I like how the logo is used as a prominent design element, not just as a header. One thing you will notice with these slanting designs is how they usually mean they’re left-aligned too. More often than not that leaves a lot of whitespace on the right side, which may be a good or bad thing.
Really simple design, but looks fresh with the bold colors changing in each page and the boxy look.
The nice thing about a vertical user-generated gallery is you only have to browse from top to bottom and not from left to right. I really like how the fixed footer has the logo slashed out!
Forget rounded corners, slanting edges is the next big thing! Love the subtle, translucent shapes in the background and behind the content area.
An extremely fun-looking design with not one traditional design pattern in sight! Love how the plus icons turn into arrows.
Instead of the usual horizontal lines to separate sections of a one-page site, this design slopes them upward.
There’s something about slashes and slanted shapes that just fit with designy sites including fashion. Love the hover effect in the inner pages reinforcing this.
That other trend that’s also getting popular, circles, is in here too, but there’s an animated twist. The rainbow-colored header breaks the gray-filled design.
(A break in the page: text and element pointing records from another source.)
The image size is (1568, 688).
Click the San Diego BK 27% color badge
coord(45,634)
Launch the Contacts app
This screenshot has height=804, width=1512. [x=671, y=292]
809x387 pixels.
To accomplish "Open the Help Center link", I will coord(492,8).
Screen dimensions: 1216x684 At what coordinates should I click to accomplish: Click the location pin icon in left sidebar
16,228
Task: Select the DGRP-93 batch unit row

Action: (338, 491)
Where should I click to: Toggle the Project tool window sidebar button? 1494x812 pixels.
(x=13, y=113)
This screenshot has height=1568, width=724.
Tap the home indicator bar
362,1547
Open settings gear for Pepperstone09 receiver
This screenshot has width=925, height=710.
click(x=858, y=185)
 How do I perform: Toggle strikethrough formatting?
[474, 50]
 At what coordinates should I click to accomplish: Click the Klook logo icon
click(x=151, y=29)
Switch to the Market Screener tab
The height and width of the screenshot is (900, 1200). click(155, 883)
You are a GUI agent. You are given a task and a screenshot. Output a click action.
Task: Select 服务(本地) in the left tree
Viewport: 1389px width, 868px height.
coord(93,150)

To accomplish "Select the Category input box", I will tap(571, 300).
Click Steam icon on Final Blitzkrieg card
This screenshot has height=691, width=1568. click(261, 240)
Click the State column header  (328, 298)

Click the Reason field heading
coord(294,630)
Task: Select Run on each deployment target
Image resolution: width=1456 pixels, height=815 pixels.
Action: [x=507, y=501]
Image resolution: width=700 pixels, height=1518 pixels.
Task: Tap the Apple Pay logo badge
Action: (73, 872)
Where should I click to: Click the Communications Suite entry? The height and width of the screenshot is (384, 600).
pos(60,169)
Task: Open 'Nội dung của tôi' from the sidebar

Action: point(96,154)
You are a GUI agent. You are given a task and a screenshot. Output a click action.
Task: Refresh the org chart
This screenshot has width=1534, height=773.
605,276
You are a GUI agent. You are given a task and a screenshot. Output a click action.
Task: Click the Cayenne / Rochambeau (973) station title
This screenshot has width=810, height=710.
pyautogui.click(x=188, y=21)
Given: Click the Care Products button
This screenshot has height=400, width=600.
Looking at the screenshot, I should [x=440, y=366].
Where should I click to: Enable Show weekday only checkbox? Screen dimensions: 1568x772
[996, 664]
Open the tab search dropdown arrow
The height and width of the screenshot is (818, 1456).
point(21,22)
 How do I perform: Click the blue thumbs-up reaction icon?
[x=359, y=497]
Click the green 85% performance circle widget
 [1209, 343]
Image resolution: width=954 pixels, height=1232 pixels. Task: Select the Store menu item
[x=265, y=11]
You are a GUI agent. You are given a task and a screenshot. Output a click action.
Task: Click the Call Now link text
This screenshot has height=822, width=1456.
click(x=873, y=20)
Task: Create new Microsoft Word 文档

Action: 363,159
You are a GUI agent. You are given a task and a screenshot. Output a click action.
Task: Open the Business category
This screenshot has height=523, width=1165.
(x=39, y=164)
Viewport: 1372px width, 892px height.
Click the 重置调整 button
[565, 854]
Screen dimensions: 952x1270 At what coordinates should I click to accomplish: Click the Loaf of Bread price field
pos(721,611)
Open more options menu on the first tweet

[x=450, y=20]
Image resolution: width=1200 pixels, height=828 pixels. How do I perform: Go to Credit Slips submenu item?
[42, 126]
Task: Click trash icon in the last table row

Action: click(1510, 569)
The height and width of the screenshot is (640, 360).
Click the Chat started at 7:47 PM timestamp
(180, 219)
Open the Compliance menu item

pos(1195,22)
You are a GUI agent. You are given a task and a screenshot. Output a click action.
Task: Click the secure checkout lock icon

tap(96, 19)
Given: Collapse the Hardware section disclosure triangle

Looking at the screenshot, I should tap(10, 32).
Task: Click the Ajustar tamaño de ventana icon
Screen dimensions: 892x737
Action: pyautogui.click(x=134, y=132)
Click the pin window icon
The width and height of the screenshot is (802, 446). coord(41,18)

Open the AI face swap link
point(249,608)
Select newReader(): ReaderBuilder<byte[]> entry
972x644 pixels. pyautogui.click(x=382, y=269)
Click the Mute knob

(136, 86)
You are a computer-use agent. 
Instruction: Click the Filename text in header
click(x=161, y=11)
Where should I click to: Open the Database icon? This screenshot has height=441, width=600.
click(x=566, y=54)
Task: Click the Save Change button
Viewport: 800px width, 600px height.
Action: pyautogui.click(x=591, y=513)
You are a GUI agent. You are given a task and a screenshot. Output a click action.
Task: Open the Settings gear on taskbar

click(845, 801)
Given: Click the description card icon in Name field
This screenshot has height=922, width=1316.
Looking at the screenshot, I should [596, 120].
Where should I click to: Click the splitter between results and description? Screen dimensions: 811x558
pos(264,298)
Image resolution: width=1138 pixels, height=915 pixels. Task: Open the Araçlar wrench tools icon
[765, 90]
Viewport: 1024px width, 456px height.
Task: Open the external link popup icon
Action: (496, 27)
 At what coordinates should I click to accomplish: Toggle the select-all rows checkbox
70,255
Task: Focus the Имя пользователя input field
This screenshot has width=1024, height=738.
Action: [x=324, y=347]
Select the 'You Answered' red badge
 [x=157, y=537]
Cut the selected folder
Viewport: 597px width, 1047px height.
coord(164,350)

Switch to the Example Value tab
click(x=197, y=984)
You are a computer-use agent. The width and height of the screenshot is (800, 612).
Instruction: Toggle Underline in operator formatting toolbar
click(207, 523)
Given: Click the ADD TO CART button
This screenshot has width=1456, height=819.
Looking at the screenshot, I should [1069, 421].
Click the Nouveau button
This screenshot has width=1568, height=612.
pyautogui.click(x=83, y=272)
The hand-drawn effect is always a good way to add to slanting lines.
And finally: the easiest, most modern way to implement the slanting look in your design? Use CSS3 transforms!
Social Media Weekly
Design – Holistic Web Browsing: Trends Of The Future
“The future of the Web is everywhere. The future of the Web is not at your desk. It’s not necessarily in your pocket, either. It’s everywhere.”
Design – Designing with Lenses
“A design lens allows you to view the user experience through the eyes of a single design principle. Lenses were originally created for game design but are just as powerful for user experience design.”
HTML – Introduction to HTML 5
“Are you interested in HTML 5 and what’s coming down the pipeline but haven’t had time to read any articles yet?”
JavaScript – RequireJS
“RequireJS can help you manage the script modules, load them in the right order, and make it easy to combine the scripts later via the RequireJS optimization tool without needing to change your markup.”